# [TASK STATEMENT]
Which lines in the records below contain the word "will"? Return each of them.
╭─ DATA RECORDS
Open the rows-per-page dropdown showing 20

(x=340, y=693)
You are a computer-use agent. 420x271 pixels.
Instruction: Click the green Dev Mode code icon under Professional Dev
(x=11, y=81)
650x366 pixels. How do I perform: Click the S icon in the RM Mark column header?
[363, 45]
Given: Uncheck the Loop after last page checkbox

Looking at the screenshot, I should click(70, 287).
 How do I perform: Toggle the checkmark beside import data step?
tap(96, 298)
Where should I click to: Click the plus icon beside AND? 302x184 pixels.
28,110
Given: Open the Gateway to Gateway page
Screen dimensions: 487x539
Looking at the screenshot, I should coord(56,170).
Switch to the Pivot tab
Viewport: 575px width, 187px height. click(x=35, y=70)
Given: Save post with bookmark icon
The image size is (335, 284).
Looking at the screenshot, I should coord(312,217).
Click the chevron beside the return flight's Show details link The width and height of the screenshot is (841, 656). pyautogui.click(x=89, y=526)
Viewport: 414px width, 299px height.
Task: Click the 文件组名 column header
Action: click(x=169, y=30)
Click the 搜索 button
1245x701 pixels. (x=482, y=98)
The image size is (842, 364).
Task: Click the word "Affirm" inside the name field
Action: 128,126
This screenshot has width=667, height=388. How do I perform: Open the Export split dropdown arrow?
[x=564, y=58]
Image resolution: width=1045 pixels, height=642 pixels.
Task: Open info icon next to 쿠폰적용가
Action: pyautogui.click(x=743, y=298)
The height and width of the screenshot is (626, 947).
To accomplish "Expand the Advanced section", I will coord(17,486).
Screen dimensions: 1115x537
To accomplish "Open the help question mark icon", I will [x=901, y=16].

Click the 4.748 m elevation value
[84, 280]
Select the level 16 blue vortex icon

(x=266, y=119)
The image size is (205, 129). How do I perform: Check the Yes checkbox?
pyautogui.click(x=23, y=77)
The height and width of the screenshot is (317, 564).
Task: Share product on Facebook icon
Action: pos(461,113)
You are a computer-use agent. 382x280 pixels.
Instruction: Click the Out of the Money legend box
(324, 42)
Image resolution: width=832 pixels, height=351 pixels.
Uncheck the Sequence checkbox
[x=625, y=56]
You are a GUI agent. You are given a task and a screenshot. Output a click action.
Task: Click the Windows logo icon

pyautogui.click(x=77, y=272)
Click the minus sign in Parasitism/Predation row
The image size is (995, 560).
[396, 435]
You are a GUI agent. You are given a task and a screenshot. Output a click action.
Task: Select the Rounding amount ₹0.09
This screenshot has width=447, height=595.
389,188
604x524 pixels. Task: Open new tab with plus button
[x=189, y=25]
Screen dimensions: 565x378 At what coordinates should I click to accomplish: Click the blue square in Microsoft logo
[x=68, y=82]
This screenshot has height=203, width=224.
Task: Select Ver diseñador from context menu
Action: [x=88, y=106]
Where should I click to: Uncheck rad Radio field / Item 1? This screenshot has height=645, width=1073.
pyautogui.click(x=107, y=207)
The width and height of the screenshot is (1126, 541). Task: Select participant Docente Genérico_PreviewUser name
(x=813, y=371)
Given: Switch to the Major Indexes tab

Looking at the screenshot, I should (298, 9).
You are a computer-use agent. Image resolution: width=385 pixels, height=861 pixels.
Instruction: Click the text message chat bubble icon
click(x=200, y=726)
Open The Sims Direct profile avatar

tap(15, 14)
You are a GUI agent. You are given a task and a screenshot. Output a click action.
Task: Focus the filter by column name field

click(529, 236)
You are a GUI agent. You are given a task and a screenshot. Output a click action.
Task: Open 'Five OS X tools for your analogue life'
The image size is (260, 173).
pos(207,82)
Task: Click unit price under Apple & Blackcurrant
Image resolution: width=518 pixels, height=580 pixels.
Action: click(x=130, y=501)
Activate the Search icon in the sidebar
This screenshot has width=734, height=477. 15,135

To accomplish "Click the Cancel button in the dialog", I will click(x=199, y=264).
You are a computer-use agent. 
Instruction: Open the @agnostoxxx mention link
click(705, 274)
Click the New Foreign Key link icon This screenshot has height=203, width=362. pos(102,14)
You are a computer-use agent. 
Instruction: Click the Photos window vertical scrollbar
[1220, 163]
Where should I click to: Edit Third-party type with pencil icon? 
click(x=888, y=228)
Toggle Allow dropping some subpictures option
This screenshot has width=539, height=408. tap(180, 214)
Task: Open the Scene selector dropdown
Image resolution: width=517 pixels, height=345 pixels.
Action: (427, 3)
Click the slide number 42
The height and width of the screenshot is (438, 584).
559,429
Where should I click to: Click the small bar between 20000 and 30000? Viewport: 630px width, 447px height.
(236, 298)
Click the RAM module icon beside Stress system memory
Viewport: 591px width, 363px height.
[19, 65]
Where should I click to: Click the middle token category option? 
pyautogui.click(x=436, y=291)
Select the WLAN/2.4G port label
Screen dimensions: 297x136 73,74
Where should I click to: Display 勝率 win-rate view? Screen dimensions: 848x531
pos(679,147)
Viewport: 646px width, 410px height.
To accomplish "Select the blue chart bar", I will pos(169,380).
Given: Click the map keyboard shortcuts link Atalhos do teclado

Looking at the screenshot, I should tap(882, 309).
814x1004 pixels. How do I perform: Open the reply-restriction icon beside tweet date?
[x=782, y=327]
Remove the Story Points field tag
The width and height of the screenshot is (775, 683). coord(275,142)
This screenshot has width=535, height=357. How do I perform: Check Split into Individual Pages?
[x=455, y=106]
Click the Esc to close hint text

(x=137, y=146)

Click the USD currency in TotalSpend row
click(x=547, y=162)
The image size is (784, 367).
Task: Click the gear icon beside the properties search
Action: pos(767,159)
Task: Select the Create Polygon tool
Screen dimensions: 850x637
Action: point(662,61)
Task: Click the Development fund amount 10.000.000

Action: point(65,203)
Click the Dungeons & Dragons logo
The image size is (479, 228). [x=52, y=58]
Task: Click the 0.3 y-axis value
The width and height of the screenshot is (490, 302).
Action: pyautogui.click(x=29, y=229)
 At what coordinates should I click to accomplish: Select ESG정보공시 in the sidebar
╰─
# [RESPONSE AREA]
To accomplish "Expand the Advanced section", I will coord(17,486).
To accomplish "Open the help question mark icon", I will [x=901, y=16].
To accomplish "Click the Cancel button in the dialog", I will click(x=199, y=264).
To accomplish "Select the blue chart bar", I will pos(169,380).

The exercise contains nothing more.